A selection of Canadian business leaders are expressing skepticism Finance Minister Bill Morneau will be able to salvage his much-maligned tax reform plan. The planned changes, which include alterations to income sprinkling, passive investments through personal corporations and the conversion of regular income into capital gains, have garnered pitched criticism from many corners of the Canadian corporate world for a number of reasons, including the brief consultation period.
“The rushed timeframe — seventy-five days in the middle of summer — and the government’s repeated statements that all that was needed were some technical ‘tweaks’ demonstrated that they had little interest in listening to the people whose livelihoods were at stake,” Perrin Beatty, CEO of the Canadian Chamber of Commerce told BNN in an email. “Unfortunately, both the substance of the proposal and the ‘consultation’ process were flawed from the outset. Despite the government’s assertions that they didn’t intend to inflict serious damage on legitimate small businesses, hundreds of tax practitioners across Canada warned that these measures would inflict serious harm.”
Beatty said the Canadian Chamber will assess the government’s revisions when they see them, but in the meantime, they are advising stakeholders to treat the situation as “buyer beware.”

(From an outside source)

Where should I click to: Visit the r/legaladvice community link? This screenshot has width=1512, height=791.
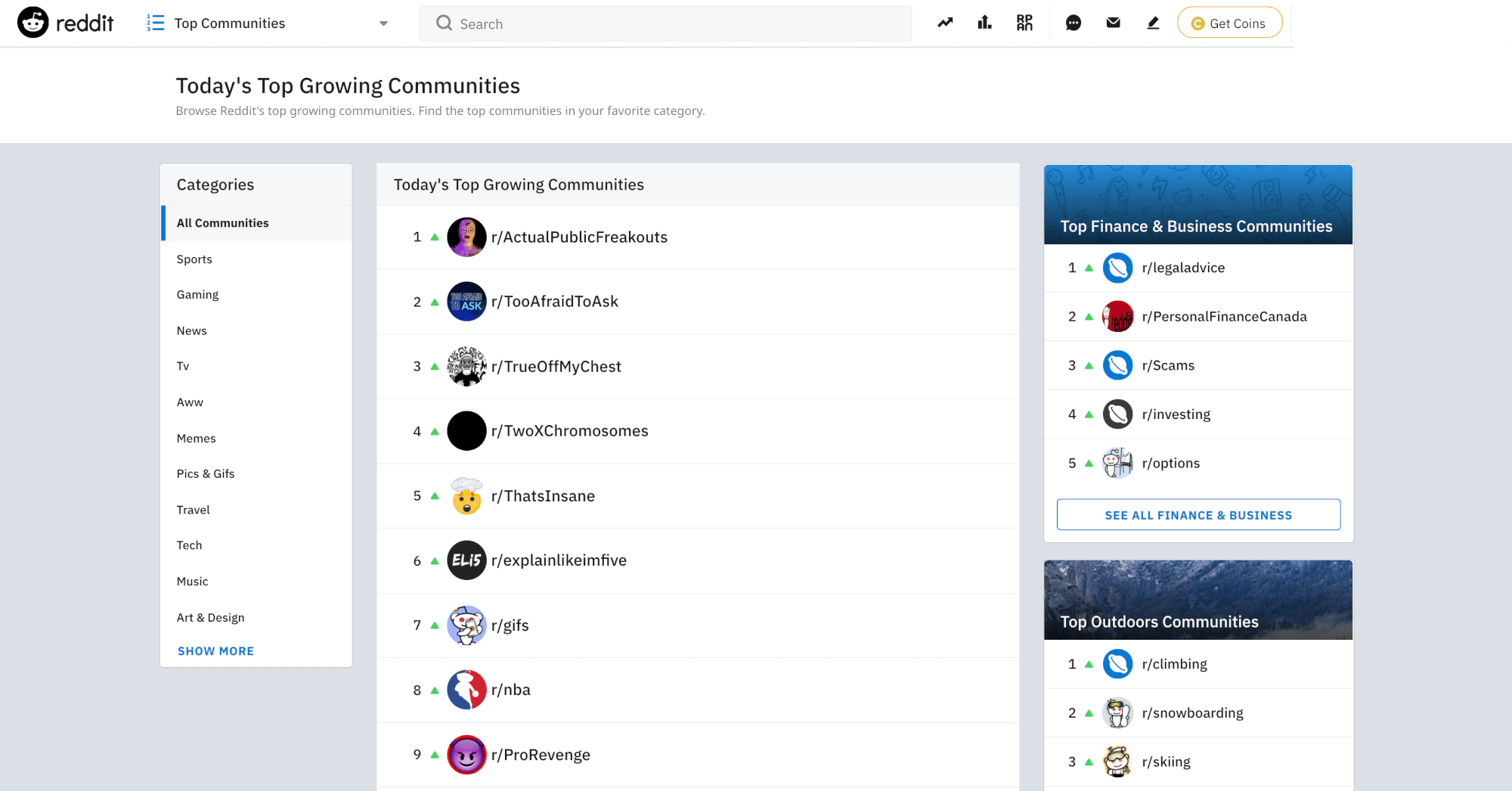[x=1183, y=268]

Other players in the Canadian business landscape are less patient. In an interview on BNN, Moodys Gartner Tax Law Director Kim Moody said he has little hope the situation can be salvaged to the satisfaction of both the government and private enterprise.

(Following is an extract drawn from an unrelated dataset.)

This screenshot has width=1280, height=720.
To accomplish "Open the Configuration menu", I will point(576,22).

“People like me, and the tax community in general, would like to see these proposals withdrawn completely under all three pillars,” he said. “Let’s start again: what are you really trying to get at here? What’s the mischief that’s ultimately on the table?”

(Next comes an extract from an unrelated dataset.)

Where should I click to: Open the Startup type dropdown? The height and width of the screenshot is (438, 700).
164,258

A prominent member of Canada’s business community was similarly grim on the tax plan’s prospects and Morneau’s ability to curb unintended consequences. In an email to BNN, Prairie Merchant Chairman Brett Wilson, who has been a vocal opponent to the new measures, said Morneau may simply be unable to bridge the gap between the government’s stated objectives and the feedback from the business community. That failure could have a disastrous effect for the Liberal’s electoral prospects, he said.
“I am deeply concerned that the gap between Bill’s statement ‘we will get them’ and his new promise to deal with unintended consequences will not be reconcilable,” he said. “Thus we will need a new government.”